Park suffered massive brain injury from a 2001 crash in a Nationwide Series race at Darlington. He took the ImPACT baseline test in 2003 after suffering a second concussion, but because he never had a test prior to that for comparison there was no way to determine the full extent of his injury.
He has wondered for years why NASCAR has been slow to react.
"I am a big proponent in NASCAR that the ImPACT test, if it was part of your physical exam as a driver and you had it at the liaison office at every track, if you did get hurt during testing, in qualifying or practice you could easily take the test [again] in 20 or 30 minutes and they could have a competent evaluation if you're hurt or not," Park told ESPN.com.
Earnhardt did not have a baseline test after his Aug. 29 wreck at Kansas that registered 40 Gs or immediately after his wreck at Talladega Superspeedway that registered 20 Gs.
Even if he had, there would have been no way to determine the extent of the concussion because there was no baseline test taken before the injury that resulted in headaches, one of the symptoms of a concussion.
That likely will change in 2014.
O'Donnell said NASCAR is looking by then at the potential of having ImPACT equipment at the track that can instantly measure whether a driver has suffered a concussion.

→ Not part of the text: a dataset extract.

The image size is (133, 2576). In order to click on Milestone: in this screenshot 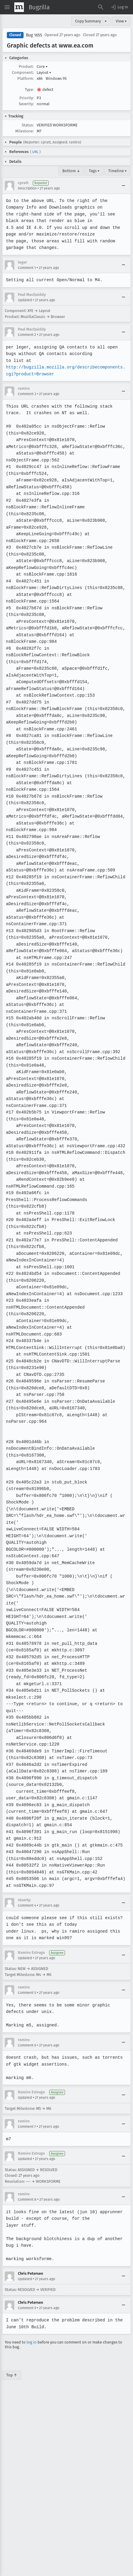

But he made it clear the test isn't the final factor in determining whether a driver should be parked.
O'Donnell said plans are being made to bring the equipment to Charlotte Motor Speedway for the May All-Star Race and Coca-Cola 600 to help further educate drivers on how it works.
ImPACT was developed in the early 1990s by Drs. Mark Lovell and Joseph Maroon. It is a 20-minute test that has become a standard tool used in comprehensive clinical management of concussions.
"I just think whether it's voluntary or not it's a good thing to have," Gordon said. "If you're a race car driver and feel you're going to be here for a while, you need to make it mandatory for yourself."